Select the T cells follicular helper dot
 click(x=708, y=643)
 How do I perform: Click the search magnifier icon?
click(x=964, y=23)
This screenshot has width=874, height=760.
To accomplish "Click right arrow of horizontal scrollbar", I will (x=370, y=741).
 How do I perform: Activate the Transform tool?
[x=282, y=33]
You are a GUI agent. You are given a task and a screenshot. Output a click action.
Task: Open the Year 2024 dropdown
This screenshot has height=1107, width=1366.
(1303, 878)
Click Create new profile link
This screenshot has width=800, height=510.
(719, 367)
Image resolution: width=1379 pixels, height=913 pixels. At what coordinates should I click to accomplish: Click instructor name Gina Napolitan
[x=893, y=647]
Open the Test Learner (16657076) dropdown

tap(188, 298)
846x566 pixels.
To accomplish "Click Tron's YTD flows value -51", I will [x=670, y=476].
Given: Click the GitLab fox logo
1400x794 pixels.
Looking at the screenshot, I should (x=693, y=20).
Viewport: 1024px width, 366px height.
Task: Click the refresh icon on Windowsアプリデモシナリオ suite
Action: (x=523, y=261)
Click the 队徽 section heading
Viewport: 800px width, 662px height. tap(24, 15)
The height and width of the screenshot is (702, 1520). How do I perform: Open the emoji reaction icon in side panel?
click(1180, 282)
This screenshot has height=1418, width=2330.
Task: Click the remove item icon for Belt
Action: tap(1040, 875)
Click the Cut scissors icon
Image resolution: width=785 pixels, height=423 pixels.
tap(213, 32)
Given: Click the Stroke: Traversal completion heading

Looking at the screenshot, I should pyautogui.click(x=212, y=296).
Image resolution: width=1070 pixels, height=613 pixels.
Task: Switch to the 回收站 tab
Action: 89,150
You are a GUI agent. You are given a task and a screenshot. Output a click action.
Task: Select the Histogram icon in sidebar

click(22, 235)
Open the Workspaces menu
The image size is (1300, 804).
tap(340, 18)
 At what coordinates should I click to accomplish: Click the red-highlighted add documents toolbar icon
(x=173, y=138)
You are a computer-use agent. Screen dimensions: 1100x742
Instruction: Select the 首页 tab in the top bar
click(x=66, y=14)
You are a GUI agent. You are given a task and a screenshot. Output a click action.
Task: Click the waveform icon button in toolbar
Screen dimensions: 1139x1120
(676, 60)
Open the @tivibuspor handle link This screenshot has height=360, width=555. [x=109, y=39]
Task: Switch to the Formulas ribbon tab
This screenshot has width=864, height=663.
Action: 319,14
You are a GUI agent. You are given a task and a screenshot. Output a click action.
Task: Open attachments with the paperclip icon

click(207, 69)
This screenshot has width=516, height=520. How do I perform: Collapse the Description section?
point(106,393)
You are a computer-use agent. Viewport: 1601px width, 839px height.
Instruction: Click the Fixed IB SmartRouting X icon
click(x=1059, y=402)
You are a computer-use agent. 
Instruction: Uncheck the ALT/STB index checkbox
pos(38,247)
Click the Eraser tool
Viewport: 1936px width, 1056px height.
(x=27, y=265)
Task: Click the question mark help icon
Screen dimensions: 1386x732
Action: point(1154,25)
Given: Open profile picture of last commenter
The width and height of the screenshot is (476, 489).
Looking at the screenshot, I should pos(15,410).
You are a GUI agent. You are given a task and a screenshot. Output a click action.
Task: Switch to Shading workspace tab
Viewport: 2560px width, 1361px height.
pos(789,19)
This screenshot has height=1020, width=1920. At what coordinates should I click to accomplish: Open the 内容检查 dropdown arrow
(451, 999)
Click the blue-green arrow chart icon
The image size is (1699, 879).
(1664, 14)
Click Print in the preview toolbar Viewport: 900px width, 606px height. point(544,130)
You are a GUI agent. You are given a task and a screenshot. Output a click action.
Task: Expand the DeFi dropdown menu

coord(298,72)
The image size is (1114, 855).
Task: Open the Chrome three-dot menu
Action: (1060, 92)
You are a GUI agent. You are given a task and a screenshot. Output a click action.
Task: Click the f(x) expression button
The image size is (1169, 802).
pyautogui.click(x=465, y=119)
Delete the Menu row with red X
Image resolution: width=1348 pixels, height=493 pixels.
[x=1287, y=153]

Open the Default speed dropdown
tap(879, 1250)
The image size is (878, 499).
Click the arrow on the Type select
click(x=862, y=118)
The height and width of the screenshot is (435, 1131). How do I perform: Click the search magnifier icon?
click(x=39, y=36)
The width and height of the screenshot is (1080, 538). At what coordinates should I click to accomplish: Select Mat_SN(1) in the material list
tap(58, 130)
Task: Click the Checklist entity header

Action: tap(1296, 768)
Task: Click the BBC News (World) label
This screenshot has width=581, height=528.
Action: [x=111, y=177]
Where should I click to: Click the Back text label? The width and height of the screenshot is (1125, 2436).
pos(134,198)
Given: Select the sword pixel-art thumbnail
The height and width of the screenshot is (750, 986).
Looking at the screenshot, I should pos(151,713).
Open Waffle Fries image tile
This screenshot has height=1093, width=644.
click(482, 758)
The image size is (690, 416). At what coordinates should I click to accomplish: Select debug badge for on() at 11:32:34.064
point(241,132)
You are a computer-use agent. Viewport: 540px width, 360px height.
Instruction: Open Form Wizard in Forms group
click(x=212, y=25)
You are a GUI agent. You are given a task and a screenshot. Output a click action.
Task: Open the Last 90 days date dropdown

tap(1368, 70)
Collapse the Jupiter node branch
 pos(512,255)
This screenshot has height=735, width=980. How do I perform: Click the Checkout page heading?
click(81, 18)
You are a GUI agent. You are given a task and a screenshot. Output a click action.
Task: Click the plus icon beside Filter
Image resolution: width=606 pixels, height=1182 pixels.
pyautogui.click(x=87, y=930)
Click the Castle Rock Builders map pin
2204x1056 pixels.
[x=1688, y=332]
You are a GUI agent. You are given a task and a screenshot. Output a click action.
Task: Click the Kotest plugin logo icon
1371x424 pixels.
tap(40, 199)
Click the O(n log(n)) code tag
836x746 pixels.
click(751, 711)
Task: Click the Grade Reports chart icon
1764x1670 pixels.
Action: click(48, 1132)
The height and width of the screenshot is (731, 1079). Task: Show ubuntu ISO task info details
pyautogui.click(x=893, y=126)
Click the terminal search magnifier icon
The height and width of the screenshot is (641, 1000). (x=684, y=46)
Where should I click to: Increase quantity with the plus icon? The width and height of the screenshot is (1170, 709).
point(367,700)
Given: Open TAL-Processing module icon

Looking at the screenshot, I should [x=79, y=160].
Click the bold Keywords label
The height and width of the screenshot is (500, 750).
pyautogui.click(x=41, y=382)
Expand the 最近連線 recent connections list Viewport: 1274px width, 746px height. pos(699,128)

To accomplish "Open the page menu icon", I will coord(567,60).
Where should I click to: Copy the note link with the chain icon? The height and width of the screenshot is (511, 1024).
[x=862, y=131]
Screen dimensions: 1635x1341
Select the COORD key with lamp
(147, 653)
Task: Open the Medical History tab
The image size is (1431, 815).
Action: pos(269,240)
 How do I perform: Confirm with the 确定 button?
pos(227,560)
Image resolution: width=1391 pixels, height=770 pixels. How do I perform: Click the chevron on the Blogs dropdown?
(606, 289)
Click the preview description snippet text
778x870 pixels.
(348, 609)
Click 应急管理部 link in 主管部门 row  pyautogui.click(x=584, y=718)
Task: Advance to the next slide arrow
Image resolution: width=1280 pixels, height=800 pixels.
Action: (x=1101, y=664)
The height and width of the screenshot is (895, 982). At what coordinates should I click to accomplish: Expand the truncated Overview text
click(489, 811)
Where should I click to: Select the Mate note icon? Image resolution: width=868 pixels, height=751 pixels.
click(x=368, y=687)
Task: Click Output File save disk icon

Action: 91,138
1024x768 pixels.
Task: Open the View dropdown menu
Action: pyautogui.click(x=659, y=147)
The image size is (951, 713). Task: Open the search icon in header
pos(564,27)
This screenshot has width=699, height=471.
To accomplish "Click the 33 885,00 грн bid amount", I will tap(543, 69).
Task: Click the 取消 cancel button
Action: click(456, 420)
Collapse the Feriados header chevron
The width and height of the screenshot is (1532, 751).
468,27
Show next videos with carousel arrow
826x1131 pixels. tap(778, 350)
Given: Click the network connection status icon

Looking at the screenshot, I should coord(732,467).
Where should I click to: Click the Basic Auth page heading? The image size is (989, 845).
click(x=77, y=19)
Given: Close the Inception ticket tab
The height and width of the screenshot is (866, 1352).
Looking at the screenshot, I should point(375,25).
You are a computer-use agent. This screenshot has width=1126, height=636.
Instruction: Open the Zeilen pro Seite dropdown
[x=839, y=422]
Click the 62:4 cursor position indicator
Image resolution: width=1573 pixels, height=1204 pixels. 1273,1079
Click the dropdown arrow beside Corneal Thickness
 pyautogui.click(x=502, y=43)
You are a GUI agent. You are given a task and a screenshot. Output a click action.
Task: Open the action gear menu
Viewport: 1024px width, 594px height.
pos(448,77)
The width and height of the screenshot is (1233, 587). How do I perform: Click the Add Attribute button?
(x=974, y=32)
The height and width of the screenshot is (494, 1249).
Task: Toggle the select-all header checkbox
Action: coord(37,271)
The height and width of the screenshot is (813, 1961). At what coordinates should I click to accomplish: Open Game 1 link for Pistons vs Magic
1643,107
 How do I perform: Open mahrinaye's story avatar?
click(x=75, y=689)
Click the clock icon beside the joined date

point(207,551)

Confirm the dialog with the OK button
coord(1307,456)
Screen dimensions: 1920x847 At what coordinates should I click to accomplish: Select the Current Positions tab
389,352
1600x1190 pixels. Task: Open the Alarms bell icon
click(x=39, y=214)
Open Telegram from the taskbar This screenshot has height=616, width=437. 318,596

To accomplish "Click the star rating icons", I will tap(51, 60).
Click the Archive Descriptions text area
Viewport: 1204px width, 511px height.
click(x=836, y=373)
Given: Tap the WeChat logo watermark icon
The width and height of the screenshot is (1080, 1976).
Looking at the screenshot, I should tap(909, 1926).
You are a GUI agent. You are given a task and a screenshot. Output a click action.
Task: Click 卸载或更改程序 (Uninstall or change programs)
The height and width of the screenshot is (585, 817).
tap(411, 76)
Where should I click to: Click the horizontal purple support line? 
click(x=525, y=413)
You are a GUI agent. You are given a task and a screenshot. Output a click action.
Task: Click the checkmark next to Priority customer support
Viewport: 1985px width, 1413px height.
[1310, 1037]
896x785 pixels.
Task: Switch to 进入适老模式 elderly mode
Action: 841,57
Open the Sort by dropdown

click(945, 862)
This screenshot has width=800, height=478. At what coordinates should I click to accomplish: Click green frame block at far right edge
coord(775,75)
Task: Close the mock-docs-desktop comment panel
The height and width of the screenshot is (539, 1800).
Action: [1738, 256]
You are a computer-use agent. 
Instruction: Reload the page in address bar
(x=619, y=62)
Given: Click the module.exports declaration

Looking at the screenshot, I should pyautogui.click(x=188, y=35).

◇ ◇ ◇

Retype the entries above exactly, but only from the line containing "Task: Switch to the Formulas ribbon tab" through the line containing "Task: Click the question mark help icon", both included.

Task: Switch to the Formulas ribbon tab
This screenshot has width=864, height=663.
Action: 319,14
You are a GUI agent. You are given a task and a screenshot. Output a click action.
Task: Open attachments with the paperclip icon

click(207, 69)
This screenshot has width=516, height=520. How do I perform: Collapse the Description section?
point(106,393)
You are a computer-use agent. Viewport: 1601px width, 839px height.
Instruction: Click the Fixed IB SmartRouting X icon
click(x=1059, y=402)
You are a computer-use agent. 
Instruction: Uncheck the ALT/STB index checkbox
pos(38,247)
Click the Eraser tool
Viewport: 1936px width, 1056px height.
(x=27, y=265)
Task: Click the question mark help icon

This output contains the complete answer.